Queen Victoria was not the only one to be moved by Terry as Arthur. Also in attendance at the royal command performance was historian and politician Lord Macaulay, and he was equally touched. In his own diary, he, too, wrote of Terry as Arthur, going so far as to assert that it was ‘worth having passed middle-age to have seen Little Kate Terry as Prince Arthur’. 2 Not only was Terry's performance of the prince touching and beautiful, as the queen had described, but it also seemingly made middle age worth it. As seen by Queen Victoria's and Lord Macaulay's reactions to the performance, Terry's Arthur was particularly poignant and would go on to be celebrated by many in the years to come.

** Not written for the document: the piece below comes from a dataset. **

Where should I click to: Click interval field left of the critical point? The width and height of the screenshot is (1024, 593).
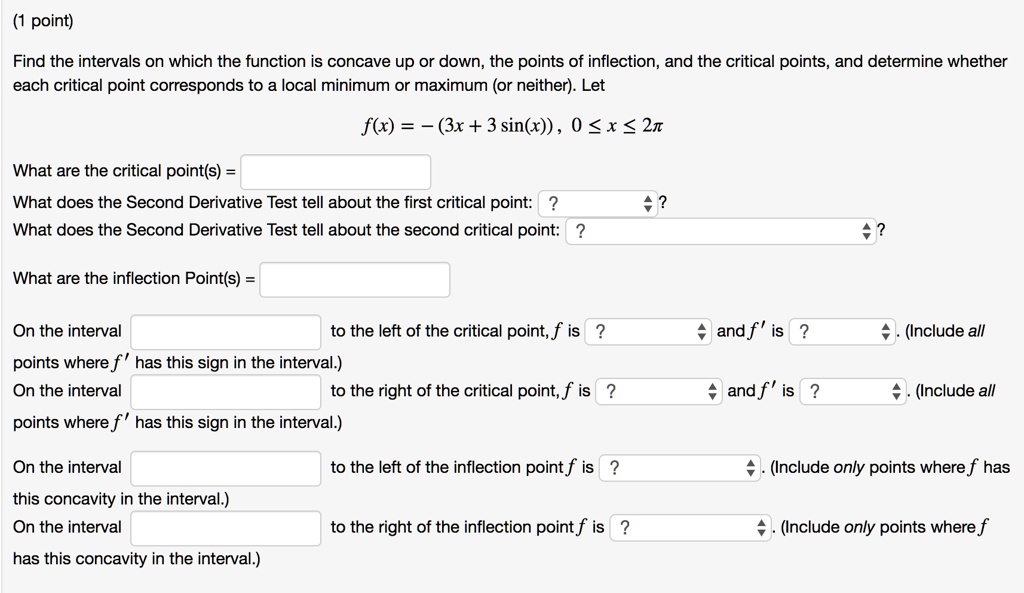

In addition to Terry, another child actress also performed the character. Simply known as Miss Newcombe, she played Arthur in actor-manager William Charles Macready's production of King John at the Theatre Royal, Drury Lane, ten years before Terry, starting in 1842. 3 Newcombe's and Terry's genderfluid performances as Arthur, like so many before them, are demonstrative of the theatrical phenomenon that was the Shakespearean breeches role. After the English Restoration, what has historically been known as cross-gender acting was a common theatrical practice: girls and women played male character roles, known as breeches roles, in what was often an attempt at theatrical novelty to lure in audiences. 4 By the mid-nineteenth century, Shakespearean characters such as Hamlet or Romeo were being played by women in great numbers, with their performances being recognised as some of the greatest of the era. 5 Though past theatre historians described this genre of performance as ‘cross-gender’, such a term is now outdated, as it implies a singular gender binary that inaccurately represents these performances of gender. As will be seen, child actresses performed the role of Arthur in such a way that they did not abandon all femininity despite the character's male gender identity; in fact, the role was edited to enhance its male femininity. This suggests a fluidity in performed gender as it showed a girl actress playing a boy character that subsequently exhibits feminine qualities and defies gender-essentialist expectations. For roles like Arthur, a character of young male nobility, this thereby represents a fluid spectrum of performed gendered qualities rather than a strict gender binary. Sos Eltis has called for ‘More open, fluid, and multiple critical frameworks’ to examine performances like these. 6 Accordingly, I follow suit and use the term ‘genderfluid’ to describe these kinds of performances. Though Newcombe and Terry were, by no means, the only young girl actresses that took on young, genderfluid male roles, their celebrated performances in this princely role offer an interesting case study through which to investigate tomboyism, Victorian gender politics, and the subsequent preservation of girlhood in nineteenth-century performance. 7
In this essay, I investigate the portrayals of Arthur by child actresses as a performance of genderfluid staged tomboyism, or childhood female masculinity performed theatrically onstage. Because gender was malleable for children, both in life and in performance, a child actress was able to adopt the persona of a young boy prince for the duration of the play. An instance of a girl playing a boy can be considered a performative tomboyism, as the young girl identifies as a boy for a given performance. This presence of genderfluidity onstage suggests a certain degree of acceptability in casting a young actress in a male character, yet such acceptability remains complicated due to the taming of tomboyism through edited speech. Arthur's dialogue throughout was edited in the production prompt book to heighten his feminine language and thereby stress his feminine characterisation. The result of this was a feminine characterisation of Arthur that aligned the character more with the gender identity of the actress, prohibited uncontrolled tomboyism and genderfluidity, and protected Victorian gender norms. Such genderfluidity, therefore, no longer served as an example of gender progress, but rather, as a tool in the campaign to preserve Victorian gender norms for girls both onstage and off.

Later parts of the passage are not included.